Baseline plasma concentrations of reproductive hormones stratified by CYP2A6∗2 (1799T>A) genotypes in Iraqi women with PCOS-induced infertility. Box-and-whisker plots compare pre-treatment (cycle day 2) plasma levels of: (A) Follicle-stimulating hormone (FSH; mIU/mL), (B) Luteinizing hormone (LH; mIU/mL), (C) Estradiol (E2; pg/mL), (D) Prolactin (PRL; ng/mL), (E) Testosterone (T; ng/mL), (F) Anti-Müllerian hormone (AMH; ng/mL). Genotype groups: Wild-type (AA; blue), Heterozygous (AT; orange), Mutant (TT; green). Central lines represent medians, boxes show interquartile ranges (IQRs), whiskers extend to 1.5 × IQR. No significant differences were observed between genotypes (Kruskal–Wallis test, P > 0.05) except for FSH and AMH in non-responders (see Table 6). Hormone assays were performed using immuno-enzymatic methods (Methods section).

Figure 5

Ovarian response parameters and pregnancy outcomes across CYP2A6∗2 (1799T>A) genotypes in women with PCOS treated with letrozole. Box-and-whisker plots (A–B) and bar chart (C) display: A. Follicle size (mm), B. Endometrial thickness (mm), Pregnancy incidence (%).

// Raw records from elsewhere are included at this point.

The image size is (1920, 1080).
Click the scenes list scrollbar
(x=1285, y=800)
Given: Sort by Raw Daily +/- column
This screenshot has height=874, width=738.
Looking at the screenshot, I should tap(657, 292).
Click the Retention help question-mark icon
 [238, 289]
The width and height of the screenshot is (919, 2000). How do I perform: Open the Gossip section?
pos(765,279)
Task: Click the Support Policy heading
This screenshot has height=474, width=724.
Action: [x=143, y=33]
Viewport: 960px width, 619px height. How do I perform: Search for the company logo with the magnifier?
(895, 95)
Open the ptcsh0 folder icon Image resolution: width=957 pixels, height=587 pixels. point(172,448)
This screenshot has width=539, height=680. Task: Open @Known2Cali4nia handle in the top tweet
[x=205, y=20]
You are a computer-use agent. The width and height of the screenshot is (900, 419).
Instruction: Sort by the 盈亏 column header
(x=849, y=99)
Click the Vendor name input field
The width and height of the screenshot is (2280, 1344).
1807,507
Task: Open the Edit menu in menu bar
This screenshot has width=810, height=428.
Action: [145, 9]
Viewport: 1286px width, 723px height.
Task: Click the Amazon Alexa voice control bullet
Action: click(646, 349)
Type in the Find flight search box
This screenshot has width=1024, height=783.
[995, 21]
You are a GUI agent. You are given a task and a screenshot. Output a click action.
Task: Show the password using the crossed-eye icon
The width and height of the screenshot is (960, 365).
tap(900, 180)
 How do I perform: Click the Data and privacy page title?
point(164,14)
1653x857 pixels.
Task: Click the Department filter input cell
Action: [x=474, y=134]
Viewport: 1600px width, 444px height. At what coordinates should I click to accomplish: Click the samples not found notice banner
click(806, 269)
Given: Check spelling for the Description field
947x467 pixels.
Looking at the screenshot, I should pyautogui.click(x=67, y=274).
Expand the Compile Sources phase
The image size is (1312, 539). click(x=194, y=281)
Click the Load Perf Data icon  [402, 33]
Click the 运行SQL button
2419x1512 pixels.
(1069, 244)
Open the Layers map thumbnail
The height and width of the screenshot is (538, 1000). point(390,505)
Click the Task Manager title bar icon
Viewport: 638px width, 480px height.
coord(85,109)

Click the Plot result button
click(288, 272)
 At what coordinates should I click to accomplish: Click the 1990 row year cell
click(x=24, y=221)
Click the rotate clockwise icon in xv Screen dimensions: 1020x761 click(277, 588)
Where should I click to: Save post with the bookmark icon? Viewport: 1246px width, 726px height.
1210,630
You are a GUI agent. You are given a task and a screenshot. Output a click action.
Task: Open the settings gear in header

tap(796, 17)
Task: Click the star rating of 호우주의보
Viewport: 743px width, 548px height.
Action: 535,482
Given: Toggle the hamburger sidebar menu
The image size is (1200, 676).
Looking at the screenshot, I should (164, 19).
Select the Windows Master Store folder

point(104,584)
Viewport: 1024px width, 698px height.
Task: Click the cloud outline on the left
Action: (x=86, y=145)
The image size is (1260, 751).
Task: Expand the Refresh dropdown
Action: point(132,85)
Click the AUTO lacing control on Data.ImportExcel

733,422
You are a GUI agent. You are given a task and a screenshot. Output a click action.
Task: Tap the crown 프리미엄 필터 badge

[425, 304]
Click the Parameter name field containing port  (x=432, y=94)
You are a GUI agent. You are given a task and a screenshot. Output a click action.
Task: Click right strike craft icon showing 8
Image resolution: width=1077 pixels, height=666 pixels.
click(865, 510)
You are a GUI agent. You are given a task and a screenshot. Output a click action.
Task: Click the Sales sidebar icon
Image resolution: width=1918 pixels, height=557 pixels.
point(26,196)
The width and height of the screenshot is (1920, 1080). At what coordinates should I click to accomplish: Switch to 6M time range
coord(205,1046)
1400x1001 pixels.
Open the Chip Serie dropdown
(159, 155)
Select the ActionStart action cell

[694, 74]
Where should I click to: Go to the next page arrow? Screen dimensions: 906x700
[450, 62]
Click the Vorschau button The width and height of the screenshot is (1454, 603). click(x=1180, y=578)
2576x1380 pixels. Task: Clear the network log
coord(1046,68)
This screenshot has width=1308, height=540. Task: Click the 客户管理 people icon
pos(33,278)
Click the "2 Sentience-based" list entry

Stratified by CYP2A6∗2 genotypes: wild-type (AA; blue), heterozygous (AT; orange), and mutant (TT; green). Central lines represent medians, boxes show interquartile ranges (IQRs), and whiskers extend to minimum and maximum values. Panel C shows absolute counts with percentages. No significant differences were observed between genotypes for any parameter (Kruskal–Wallis test for A-B, chi-square test for C; all P > 0.05). Ultrasound measurements were taken on cycle day 12 post-letrozole administration. Pregnancy was confirmed by β-hCG testing and ultrasound.